この間、抱樸ではボランティア講座が開催されている。今日は「伴走型支援とは何か」というテーマで講座が開かれ15名ほどが参加された。抱樸のボランティア登録者は現在2700人。
ボランティアは、ラテン語の「決意する」(VOLO)から派生した「自由意志」(VOLUMTAS)に由来する言葉だとされている。「自分自身の意志」が重要で他人に言われてやるようなことではない。
長年ボランティアとして現場に関わってきた。「すべて自分の意思で行ってきたか」と問われるとはなはだ心もとない。「やりたくない、関わりたくない」と内心「意志が表明」される日も少なくなかった。「自らの決意と理想に燃えて活動するのがボランティア」と言われると「そうかな」と思い「心配」にもなる。
ボランティアのみならず「仕事」も同じように思う。「自分のやりたい(意志)仕事に就くことが一番幸せ」と言う。そういう仕事に就ける人は少ない。だからそんな仕事に就けた人は「幸せ」なのだと思う。「この仕事は小さい頃からの夢でした」と笑顔で語る人は確かに幸せそうだ。「夢が叶う―自己実現」は人にとって「幸せ」そのものである。

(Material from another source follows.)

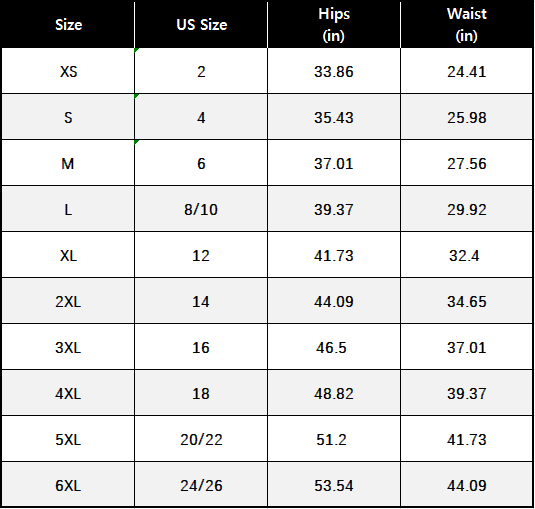Select the cell containing 8/10

coord(201,209)
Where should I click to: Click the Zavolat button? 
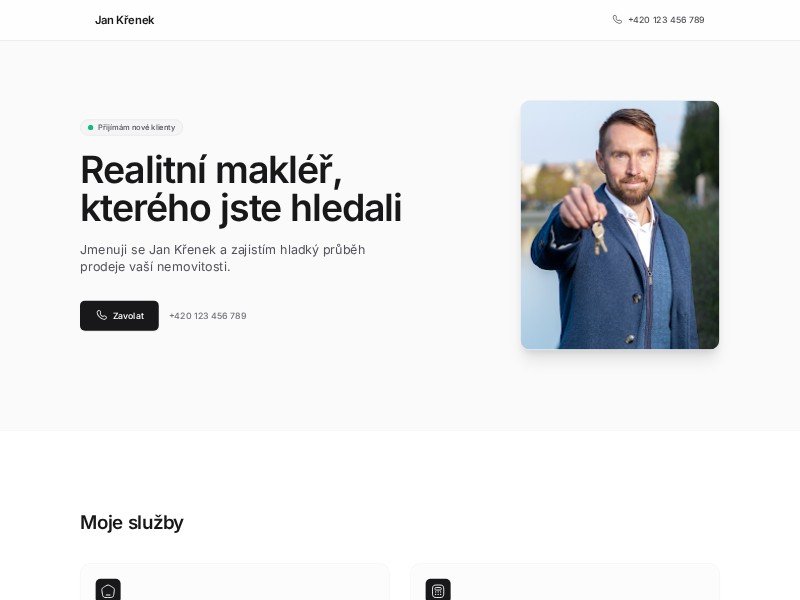pos(119,316)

だとしたら一層僕は「心配」になる。なぜならば「意思」や「決意」、つまり「自分」に根拠を置くことが「不安」だからだ。「自分の意志」がどれほど脆弱かを知っている。そんなものに依拠しても長続きはしない。「あの頃は決意に燃えていたのになあ」としばしば思う。燃え盛っていた「決意」はいつの間にか下火になり、気づけば燃えカスに。早ければ数年でそんなことになる。ボランティアも仕事も恋もそんな感じ。
だから僕は「夢」を大事にしつつも「使命」ということ考える。「使命」は僕の「決意」を超える「大いなる意志」のようなものから示される。僕の場合、キリスト者なので「神様」ということになる。「宇宙の意志」や「大自然の意志」など、人それぞれで良い。肝心なのは「自分の意思」を超えるものが「やりなさい」と言っていると信じること。実際にはそんな声が聞こえるはずはない(聞こえていたらすぐに医者に行った方が良い)。だが「やりたい」「やりたくない」という自分の「決意」や「意志」を越えなければならない時がある。「夢」が「やりたいこと」だとすると「使命」は「やらねばらならないこと」。だから「夢」を追いかけつつ、人は「使命」生きる。
僕は子どもたちにこう語る。「やりたい仕事に就くことも大事だが、やらねばならない仕事と出会うことはもっと大事」。「イヤイヤやれ」と言っているのではない。でも「いやでもやろう」と思えることはある。僕の場合「こんなしんどいことさせやがって。神さまのバカヤロウ」と「大いなる意志」に愚痴をこぼしながらやってきた。
ボランティアとは?という問いの前で僕はそんなことを考えている。